_Data for the task:_
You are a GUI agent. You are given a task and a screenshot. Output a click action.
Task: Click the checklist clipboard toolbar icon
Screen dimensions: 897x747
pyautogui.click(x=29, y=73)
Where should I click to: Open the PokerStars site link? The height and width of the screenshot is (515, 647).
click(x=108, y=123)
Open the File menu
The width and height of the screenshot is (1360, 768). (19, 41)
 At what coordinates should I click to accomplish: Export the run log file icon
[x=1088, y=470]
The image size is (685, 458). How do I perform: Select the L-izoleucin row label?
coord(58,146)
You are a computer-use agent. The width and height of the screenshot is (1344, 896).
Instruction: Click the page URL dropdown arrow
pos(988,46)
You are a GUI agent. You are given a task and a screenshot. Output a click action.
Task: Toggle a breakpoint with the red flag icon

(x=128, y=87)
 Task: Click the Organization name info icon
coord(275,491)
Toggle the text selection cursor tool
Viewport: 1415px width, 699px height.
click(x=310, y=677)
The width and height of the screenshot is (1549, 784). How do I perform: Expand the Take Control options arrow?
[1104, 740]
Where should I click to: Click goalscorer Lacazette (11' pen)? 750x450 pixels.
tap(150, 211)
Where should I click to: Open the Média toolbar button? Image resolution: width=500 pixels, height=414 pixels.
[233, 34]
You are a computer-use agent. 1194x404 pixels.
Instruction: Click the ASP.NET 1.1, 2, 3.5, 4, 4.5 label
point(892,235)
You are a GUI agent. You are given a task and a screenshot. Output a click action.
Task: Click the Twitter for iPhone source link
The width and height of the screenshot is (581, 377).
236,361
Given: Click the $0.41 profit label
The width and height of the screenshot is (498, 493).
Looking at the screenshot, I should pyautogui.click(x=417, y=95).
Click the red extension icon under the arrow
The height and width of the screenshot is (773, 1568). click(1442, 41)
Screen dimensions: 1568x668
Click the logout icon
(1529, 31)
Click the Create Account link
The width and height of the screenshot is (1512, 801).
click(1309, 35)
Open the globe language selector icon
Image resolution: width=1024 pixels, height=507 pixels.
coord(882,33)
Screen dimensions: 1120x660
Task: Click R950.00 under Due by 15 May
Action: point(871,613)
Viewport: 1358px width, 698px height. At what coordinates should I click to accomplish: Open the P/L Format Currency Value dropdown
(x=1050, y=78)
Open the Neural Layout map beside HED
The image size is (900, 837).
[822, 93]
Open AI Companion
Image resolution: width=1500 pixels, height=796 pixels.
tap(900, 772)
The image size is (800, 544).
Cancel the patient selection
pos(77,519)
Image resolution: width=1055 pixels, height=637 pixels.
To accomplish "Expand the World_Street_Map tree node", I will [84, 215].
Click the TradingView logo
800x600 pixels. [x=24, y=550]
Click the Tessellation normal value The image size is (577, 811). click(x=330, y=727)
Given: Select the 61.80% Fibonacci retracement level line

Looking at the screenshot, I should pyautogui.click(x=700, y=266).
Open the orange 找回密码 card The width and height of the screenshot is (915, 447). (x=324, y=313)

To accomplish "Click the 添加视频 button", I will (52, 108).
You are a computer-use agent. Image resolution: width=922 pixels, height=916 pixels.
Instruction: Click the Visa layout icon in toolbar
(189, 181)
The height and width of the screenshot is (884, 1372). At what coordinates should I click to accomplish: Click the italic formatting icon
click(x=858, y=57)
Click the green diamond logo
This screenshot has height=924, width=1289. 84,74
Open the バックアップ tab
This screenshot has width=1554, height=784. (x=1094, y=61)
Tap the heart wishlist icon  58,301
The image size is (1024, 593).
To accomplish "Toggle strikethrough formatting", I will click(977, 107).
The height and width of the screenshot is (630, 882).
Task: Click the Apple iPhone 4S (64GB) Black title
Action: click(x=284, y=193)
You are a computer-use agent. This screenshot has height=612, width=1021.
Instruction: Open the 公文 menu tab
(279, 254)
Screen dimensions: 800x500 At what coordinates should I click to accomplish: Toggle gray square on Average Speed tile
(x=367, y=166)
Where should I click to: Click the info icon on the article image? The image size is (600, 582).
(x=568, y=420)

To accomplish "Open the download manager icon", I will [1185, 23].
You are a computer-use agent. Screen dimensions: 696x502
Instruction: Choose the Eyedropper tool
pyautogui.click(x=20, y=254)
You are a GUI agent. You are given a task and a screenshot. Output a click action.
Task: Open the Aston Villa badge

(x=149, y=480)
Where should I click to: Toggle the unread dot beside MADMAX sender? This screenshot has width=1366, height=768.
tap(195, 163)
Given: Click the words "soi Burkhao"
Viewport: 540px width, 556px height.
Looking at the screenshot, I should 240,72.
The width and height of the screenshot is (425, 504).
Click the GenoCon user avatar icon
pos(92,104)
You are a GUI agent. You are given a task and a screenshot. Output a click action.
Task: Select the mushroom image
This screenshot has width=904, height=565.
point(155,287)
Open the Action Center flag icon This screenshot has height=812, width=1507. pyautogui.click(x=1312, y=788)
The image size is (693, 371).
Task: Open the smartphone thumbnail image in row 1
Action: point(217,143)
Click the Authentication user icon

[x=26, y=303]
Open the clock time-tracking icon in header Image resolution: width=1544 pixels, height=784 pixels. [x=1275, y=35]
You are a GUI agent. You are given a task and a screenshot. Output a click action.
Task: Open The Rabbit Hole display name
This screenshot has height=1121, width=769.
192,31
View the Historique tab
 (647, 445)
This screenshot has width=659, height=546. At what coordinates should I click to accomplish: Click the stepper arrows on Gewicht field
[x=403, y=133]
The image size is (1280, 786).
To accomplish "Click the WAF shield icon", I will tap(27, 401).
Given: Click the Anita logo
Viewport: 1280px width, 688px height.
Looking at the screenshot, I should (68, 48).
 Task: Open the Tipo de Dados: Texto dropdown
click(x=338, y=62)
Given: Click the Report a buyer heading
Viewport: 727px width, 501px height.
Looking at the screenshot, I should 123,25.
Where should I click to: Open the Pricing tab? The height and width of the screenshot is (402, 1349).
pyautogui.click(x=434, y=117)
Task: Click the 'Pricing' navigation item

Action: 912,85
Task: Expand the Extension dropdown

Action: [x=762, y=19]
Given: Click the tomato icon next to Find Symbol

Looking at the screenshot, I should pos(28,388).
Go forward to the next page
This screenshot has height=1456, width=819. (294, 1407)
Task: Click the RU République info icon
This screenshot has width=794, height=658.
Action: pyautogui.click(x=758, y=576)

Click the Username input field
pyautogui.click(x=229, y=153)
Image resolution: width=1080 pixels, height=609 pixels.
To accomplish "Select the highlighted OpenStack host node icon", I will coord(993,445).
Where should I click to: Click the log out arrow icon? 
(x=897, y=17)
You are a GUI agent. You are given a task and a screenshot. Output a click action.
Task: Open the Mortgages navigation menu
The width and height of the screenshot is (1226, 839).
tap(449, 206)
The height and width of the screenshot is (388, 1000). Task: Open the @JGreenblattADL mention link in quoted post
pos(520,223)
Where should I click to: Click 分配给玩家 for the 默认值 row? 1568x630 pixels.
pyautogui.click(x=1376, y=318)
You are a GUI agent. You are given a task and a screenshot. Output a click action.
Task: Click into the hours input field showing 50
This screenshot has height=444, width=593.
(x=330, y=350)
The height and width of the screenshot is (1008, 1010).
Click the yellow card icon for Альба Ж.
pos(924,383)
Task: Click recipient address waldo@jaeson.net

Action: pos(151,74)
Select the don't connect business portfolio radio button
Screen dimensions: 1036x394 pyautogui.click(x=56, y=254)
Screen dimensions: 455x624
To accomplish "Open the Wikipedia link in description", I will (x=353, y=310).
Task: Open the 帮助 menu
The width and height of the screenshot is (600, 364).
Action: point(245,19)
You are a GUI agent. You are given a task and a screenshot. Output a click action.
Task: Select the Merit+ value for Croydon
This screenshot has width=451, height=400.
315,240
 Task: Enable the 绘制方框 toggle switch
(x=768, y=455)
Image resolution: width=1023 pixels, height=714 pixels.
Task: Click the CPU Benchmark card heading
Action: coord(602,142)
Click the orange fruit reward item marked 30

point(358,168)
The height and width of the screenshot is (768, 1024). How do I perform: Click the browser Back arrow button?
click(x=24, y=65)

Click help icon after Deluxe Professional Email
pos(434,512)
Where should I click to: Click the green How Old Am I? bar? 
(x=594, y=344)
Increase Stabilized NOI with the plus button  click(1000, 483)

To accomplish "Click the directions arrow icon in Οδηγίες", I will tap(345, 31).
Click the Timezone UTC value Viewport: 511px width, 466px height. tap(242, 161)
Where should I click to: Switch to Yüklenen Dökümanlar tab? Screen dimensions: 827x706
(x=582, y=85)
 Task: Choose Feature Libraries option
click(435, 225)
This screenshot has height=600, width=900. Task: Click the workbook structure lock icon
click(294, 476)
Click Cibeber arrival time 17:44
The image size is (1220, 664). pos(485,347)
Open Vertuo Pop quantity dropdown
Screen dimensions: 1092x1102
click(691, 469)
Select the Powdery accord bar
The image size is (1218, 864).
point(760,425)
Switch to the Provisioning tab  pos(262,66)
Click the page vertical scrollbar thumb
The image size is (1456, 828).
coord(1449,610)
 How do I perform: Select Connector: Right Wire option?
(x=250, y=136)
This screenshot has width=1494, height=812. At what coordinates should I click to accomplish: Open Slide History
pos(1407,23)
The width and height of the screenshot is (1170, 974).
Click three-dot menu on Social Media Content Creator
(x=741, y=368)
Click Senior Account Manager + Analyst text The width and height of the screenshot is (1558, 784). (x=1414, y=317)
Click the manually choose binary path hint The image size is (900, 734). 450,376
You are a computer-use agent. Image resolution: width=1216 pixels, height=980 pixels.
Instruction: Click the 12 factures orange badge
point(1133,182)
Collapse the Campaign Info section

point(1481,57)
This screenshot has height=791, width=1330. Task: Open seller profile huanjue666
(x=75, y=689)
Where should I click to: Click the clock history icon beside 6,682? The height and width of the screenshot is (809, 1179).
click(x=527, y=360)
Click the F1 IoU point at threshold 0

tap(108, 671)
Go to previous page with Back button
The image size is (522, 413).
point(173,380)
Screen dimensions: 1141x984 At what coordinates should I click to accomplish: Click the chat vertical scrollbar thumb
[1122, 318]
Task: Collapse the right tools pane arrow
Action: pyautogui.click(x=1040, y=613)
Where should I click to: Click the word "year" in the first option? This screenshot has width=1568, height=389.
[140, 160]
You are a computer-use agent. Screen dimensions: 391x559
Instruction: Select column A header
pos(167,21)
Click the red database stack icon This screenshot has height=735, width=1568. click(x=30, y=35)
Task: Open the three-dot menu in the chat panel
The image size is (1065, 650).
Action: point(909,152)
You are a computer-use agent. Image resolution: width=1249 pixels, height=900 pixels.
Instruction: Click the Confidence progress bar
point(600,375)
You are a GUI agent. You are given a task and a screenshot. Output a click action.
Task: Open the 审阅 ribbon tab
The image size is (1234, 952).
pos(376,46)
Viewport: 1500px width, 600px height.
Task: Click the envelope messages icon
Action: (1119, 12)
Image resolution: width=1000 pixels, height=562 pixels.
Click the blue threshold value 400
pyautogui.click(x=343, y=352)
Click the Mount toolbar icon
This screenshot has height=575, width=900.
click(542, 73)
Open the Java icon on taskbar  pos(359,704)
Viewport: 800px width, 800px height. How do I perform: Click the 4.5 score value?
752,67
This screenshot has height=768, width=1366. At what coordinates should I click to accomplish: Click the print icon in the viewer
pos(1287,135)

_What the task requires:_ Return word for word the lines above from the line with "Open Vertuo Pop quantity dropdown" to the line with "You are a computer-use agent. Image resolution: width=1216", including both and leaving out all others.

_Problem solution:_
Open Vertuo Pop quantity dropdown
Screen dimensions: 1092x1102
click(691, 469)
Select the Powdery accord bar
The image size is (1218, 864).
point(760,425)
Switch to the Provisioning tab  pos(262,66)
Click the page vertical scrollbar thumb
The image size is (1456, 828).
coord(1449,610)
 How do I perform: Select Connector: Right Wire option?
(x=250, y=136)
This screenshot has width=1494, height=812. At what coordinates should I click to accomplish: Open Slide History
pos(1407,23)
The width and height of the screenshot is (1170, 974).
Click three-dot menu on Social Media Content Creator
(x=741, y=368)
Click Senior Account Manager + Analyst text The width and height of the screenshot is (1558, 784). (x=1414, y=317)
Click the manually choose binary path hint The image size is (900, 734). 450,376
You are a computer-use agent. Image resolution: width=1216 pixels, height=980 pixels.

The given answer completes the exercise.